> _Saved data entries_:
------------------------------
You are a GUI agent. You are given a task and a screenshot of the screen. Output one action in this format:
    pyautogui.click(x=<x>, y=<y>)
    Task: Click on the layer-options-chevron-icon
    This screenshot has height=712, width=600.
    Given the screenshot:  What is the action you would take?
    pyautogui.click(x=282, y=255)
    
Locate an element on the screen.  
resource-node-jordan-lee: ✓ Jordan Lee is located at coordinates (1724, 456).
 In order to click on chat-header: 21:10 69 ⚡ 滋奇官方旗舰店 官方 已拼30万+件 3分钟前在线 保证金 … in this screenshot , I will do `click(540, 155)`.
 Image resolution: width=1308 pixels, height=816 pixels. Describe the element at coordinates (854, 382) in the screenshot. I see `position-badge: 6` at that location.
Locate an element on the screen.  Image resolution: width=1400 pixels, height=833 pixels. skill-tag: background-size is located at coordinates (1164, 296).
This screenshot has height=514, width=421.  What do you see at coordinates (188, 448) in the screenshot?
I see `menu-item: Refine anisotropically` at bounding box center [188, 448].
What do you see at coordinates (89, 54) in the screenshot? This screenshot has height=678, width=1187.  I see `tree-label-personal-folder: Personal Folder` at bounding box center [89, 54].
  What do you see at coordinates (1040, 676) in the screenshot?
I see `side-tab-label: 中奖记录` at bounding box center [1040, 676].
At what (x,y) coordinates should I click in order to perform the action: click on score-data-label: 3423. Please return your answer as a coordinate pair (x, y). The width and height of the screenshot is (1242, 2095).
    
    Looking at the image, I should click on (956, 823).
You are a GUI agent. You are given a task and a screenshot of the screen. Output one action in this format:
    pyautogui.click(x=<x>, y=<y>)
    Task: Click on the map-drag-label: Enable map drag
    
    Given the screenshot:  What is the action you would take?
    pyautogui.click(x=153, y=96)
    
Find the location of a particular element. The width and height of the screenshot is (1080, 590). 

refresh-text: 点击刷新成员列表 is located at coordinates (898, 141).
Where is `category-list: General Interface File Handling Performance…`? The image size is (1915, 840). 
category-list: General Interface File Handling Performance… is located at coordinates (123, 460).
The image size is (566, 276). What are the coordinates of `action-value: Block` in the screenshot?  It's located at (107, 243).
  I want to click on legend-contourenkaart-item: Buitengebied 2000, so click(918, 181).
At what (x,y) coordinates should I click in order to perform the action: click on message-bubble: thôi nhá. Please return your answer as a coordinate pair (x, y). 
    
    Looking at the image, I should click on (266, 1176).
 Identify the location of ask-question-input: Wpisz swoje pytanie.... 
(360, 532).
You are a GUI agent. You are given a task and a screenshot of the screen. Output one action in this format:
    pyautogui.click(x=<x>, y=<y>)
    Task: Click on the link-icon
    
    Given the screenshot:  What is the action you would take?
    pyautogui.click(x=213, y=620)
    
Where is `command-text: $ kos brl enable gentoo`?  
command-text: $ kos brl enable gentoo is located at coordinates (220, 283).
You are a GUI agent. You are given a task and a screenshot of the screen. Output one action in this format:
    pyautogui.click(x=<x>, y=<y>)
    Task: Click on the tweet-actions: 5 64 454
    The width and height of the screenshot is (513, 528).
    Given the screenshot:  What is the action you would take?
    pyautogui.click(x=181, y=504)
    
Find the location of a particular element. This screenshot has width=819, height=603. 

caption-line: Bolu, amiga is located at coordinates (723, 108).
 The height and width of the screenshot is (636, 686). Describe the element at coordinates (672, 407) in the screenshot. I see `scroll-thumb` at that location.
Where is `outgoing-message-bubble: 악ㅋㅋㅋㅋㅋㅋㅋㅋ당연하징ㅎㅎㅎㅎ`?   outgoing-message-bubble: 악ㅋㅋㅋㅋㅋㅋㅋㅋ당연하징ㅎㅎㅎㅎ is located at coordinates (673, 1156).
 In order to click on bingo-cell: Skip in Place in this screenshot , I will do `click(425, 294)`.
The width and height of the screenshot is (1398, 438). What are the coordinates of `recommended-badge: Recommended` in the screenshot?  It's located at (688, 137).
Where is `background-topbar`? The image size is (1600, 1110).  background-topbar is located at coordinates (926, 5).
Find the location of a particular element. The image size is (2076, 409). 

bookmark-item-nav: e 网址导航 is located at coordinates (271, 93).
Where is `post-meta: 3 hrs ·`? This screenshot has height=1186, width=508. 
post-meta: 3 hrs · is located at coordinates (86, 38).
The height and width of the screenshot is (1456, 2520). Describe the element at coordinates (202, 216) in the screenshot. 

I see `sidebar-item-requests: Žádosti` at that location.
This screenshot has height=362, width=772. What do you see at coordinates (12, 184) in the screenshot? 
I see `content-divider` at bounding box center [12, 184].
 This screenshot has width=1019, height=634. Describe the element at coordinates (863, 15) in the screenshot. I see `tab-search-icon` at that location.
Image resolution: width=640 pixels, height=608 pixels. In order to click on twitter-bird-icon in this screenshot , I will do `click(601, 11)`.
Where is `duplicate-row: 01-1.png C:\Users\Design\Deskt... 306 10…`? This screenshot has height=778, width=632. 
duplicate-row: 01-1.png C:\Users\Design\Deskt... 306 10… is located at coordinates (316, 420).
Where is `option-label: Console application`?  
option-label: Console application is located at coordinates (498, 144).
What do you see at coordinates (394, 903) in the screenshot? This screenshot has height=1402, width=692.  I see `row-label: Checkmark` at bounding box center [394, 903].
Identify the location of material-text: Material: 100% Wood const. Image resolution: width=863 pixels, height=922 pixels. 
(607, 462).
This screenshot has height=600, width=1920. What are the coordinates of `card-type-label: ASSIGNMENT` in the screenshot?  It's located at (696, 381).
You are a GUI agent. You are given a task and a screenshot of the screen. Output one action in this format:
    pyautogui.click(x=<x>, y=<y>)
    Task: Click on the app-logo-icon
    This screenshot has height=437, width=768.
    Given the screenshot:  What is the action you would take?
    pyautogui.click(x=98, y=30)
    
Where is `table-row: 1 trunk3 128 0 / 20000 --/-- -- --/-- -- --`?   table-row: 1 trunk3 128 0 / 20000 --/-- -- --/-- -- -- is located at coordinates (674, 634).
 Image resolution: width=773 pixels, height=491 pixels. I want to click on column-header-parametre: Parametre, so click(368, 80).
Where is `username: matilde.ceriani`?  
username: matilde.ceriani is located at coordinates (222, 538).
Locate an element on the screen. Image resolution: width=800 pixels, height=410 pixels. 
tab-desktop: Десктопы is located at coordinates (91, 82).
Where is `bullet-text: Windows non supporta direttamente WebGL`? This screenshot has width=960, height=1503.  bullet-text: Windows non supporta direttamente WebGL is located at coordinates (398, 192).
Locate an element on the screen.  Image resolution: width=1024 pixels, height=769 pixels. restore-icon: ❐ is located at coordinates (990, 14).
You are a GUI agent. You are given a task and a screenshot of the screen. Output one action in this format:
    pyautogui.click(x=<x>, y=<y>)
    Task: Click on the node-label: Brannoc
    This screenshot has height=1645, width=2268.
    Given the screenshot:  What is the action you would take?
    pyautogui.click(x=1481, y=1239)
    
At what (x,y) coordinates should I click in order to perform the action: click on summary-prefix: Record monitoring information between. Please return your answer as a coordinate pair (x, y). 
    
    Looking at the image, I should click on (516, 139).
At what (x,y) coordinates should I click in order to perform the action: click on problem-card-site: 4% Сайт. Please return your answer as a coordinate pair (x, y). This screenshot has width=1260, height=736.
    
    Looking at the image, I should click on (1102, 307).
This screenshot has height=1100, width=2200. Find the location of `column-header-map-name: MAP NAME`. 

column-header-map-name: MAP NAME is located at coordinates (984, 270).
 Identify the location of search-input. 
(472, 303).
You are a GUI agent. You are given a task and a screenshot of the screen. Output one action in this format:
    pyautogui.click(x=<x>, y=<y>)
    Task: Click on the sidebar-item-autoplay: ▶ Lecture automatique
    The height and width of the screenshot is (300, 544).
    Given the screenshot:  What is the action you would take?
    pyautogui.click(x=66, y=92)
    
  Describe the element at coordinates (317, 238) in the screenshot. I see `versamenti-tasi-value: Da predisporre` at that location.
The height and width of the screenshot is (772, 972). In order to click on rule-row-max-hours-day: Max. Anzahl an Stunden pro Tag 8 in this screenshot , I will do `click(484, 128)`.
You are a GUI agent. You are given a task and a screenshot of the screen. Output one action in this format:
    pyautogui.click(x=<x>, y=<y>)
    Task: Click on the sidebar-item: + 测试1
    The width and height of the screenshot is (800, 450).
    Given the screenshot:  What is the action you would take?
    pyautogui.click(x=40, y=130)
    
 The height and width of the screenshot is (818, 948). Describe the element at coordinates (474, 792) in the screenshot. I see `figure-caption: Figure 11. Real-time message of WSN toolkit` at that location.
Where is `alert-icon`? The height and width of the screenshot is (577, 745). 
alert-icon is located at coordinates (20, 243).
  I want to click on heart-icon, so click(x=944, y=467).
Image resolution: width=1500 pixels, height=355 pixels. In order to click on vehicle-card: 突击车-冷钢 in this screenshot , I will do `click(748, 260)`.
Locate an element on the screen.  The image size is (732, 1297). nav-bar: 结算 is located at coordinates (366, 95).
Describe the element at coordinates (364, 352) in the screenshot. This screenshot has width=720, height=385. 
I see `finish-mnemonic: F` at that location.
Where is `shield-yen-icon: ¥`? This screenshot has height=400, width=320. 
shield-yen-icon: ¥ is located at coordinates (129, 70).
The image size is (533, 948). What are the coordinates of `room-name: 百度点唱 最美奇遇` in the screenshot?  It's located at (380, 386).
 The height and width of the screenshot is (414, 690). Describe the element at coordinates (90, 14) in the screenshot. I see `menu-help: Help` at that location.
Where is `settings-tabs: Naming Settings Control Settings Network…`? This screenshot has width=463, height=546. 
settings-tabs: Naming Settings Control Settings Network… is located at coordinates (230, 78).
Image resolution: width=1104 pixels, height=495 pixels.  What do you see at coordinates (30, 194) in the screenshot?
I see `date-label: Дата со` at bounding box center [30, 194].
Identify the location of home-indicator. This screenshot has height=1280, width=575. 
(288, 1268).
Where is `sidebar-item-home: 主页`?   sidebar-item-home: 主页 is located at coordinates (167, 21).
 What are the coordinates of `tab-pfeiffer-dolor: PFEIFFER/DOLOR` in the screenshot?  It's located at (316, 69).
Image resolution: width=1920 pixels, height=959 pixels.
------------------------------
Edit the material starting at the line with "The image size is (566, 276)." and ending at the line with "pyautogui.click(x=181, y=504)", replacing "link-icon" with "link-button" and keeping everything else unchanged.

The image size is (566, 276). What are the coordinates of `action-value: Block` in the screenshot?  It's located at (107, 243).
  I want to click on legend-contourenkaart-item: Buitengebied 2000, so click(918, 181).
At what (x,y) coordinates should I click in order to perform the action: click on message-bubble: thôi nhá. Please return your answer as a coordinate pair (x, y). 
    
    Looking at the image, I should click on (266, 1176).
 Identify the location of ask-question-input: Wpisz swoje pytanie.... 
(360, 532).
You are a GUI agent. You are given a task and a screenshot of the screen. Output one action in this format:
    pyautogui.click(x=<x>, y=<y>)
    Task: Click on the link-button
    
    Given the screenshot:  What is the action you would take?
    pyautogui.click(x=213, y=620)
    
Where is `command-text: $ kos brl enable gentoo`?  
command-text: $ kos brl enable gentoo is located at coordinates (220, 283).
You are a GUI agent. You are given a task and a screenshot of the screen. Output one action in this format:
    pyautogui.click(x=<x>, y=<y>)
    Task: Click on the tweet-actions: 5 64 454
    The width and height of the screenshot is (513, 528).
    Given the screenshot:  What is the action you would take?
    pyautogui.click(x=181, y=504)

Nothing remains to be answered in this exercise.